特集「終活を考える」(全3本)
◆老いや死を意識したとき、人が取るべき行動とは
近年、急速に広がりを見せる「終活」。言葉としては意外に新しく、2009年に週刊誌の記事で使われたのが最初と言われています。この言葉の出現により、老いや死への備えが一般化。海外でも終活は高齢化社会に向けたビジネスとして、市場が拡大。世界の終活計画市場規模は2030年までに450億ドルを突破すると予測されています。経済発展とともに広がった格差社会、高齢化社会の進行により、未来の予測がしづらい時代になりました。歳を重ねるとともに、健康も財産も記憶も我が手から離れてゆく。老いや死を意識したとき、人が取るべき行動の最適解は何でしょうか。
◆社会構造や信仰心の変化がもたらした、死後の段取り
葬儀の準備や遺品整理を前もって行っておくことで、遺族の経済的負担や精神的負担を軽くすることができます。日本経済新聞が2023年に行った終活に関するアンケート調査では、60%以上の人が「家族への負担軽減」を終活の主な目的として挙げています。
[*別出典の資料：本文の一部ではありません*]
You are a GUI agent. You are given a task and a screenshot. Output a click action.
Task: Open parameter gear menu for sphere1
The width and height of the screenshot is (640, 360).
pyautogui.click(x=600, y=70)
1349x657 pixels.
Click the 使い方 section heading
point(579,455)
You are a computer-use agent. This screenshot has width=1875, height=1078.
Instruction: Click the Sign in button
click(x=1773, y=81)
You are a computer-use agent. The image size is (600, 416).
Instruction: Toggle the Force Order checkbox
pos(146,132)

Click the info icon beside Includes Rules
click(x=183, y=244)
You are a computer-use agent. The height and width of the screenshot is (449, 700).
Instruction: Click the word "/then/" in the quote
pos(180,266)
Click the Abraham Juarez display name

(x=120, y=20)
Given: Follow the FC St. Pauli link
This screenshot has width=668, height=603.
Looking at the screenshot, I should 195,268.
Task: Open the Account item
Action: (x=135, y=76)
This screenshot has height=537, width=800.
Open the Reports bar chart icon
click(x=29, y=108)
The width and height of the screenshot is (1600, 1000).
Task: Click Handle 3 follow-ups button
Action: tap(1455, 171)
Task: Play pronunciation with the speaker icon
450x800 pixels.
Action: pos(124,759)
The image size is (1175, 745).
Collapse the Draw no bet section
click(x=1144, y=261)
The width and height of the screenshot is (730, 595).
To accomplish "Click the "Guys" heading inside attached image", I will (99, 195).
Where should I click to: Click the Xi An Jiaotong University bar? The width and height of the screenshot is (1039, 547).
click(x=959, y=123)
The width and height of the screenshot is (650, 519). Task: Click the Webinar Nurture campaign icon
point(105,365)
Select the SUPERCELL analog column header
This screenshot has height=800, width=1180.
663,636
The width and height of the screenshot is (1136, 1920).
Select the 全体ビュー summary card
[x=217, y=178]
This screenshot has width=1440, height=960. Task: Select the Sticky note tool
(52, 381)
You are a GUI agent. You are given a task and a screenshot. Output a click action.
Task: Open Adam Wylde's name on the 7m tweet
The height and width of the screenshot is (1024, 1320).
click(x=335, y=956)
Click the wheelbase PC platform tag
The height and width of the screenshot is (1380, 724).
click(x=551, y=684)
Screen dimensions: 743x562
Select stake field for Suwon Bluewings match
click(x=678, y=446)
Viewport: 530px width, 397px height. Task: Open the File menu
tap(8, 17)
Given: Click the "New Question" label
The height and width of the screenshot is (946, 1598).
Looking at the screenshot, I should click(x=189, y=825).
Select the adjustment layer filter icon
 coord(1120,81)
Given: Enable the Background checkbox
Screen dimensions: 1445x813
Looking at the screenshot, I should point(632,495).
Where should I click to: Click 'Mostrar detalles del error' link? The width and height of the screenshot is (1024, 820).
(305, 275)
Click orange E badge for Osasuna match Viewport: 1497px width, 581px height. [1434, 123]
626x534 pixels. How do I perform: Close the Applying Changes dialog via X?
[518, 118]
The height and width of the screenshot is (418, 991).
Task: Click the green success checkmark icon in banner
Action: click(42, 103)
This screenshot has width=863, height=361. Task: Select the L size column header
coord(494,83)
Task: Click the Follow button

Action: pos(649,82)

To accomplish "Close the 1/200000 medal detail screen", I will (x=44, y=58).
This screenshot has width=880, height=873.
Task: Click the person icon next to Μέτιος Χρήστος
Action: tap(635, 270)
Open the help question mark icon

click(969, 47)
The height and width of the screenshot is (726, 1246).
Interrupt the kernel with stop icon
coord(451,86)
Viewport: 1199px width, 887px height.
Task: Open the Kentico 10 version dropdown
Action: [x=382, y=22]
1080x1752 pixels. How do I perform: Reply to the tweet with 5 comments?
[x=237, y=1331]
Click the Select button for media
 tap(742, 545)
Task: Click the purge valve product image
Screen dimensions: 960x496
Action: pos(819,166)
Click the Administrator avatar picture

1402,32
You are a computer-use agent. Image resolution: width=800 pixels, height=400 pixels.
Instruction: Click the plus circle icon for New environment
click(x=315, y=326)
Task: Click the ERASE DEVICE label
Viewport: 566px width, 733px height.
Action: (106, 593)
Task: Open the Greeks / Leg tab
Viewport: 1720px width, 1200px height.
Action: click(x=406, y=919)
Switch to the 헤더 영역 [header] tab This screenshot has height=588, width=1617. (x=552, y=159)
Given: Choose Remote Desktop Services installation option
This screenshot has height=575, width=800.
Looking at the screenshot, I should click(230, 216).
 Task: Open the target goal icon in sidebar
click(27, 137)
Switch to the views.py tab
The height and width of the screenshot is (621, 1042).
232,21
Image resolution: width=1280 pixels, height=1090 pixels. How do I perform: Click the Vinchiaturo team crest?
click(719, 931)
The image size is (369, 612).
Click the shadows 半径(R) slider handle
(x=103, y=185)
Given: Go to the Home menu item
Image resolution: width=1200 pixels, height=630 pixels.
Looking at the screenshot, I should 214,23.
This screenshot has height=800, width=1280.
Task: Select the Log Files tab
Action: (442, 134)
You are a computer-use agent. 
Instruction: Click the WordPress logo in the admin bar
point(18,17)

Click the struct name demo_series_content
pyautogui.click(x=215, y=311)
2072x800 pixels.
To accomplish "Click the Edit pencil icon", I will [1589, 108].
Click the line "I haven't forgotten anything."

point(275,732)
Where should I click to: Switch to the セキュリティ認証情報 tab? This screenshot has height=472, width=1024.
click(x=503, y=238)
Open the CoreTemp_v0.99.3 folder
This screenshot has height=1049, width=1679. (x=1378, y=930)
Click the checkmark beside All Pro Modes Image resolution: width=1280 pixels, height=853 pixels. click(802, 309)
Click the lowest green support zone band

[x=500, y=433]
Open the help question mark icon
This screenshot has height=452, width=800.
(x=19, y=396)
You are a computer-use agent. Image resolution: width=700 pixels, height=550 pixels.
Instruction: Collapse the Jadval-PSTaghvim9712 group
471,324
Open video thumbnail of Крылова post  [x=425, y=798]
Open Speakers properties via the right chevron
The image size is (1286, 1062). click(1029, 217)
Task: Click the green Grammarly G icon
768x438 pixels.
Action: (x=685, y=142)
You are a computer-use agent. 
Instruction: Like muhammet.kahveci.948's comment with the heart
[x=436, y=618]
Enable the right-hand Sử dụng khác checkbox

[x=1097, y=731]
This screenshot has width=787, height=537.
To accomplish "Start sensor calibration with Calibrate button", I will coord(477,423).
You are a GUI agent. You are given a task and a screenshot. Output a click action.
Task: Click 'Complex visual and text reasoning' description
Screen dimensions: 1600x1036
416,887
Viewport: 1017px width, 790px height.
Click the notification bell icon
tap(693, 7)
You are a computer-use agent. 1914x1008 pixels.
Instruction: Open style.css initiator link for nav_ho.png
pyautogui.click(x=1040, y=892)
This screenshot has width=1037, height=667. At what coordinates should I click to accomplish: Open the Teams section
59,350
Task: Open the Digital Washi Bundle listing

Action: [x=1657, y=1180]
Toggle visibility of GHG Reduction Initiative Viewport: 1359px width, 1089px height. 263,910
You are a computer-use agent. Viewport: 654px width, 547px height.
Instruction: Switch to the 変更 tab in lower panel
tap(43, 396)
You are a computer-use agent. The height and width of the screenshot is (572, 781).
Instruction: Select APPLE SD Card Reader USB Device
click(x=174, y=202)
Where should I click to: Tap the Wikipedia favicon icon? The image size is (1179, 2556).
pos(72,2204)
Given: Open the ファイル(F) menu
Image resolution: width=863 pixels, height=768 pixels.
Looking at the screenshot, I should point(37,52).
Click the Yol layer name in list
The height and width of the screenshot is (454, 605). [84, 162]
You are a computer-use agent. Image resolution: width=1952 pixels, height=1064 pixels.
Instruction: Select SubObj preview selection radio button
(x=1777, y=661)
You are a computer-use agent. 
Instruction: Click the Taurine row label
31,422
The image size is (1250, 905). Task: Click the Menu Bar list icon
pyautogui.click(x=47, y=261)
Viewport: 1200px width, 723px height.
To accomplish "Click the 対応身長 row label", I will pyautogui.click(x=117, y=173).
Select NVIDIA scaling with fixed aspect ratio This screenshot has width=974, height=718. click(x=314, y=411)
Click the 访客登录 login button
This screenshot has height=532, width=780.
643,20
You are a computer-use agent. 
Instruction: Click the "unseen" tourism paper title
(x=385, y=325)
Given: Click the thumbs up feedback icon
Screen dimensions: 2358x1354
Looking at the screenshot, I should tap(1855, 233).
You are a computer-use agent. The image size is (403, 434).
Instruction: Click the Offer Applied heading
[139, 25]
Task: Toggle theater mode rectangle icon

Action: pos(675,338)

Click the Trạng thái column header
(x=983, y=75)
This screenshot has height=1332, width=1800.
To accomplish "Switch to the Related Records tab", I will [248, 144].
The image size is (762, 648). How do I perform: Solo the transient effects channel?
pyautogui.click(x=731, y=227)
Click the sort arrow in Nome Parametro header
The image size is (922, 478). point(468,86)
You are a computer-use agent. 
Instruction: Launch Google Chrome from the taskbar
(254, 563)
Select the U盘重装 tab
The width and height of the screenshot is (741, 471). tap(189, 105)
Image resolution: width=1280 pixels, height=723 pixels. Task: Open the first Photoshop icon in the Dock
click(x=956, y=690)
また、死後あるいは意思表示が困難になった場合の扱いについて自分の意思を明確にしておくことで、家族や周囲の人は医療や介護の選択、財産の分配などをスムーズに行えるようになります。かつては葬儀の多くが、町内会など地域社会の協力のもとで行われていましたが、今は葬儀会社が取り仕切ることがほとんどです。地域とのつながりも、宗教との関わりも希薄化する中で、葬儀や墓など死後の段取りが個人に求められるようになりました。
◆残された時間をどう生きるかも終活のテーマ
終活は、より良い死を迎えるための準備。自分が望む終末医療や看取りの方法などを前もって計画しておくことで、家族が戸惑うことがなくなります。心理学の研究によれば、終活を行うことで、死に対する恐怖心や不安が軽減されることが示されています。残りの人生を充実させるためにも終活は大きな意味を持つもの。死を意識することでこれまでの人生を振り返り、自分に残された時間を有意義に過ごすための目標や計画を立てることができるのです。終活は人生を豊かにするだけでなく、周囲の人々にも思いを伝えることができる人生最後の活動。心安らかな死を迎えるためには、避けて通れない道なのです。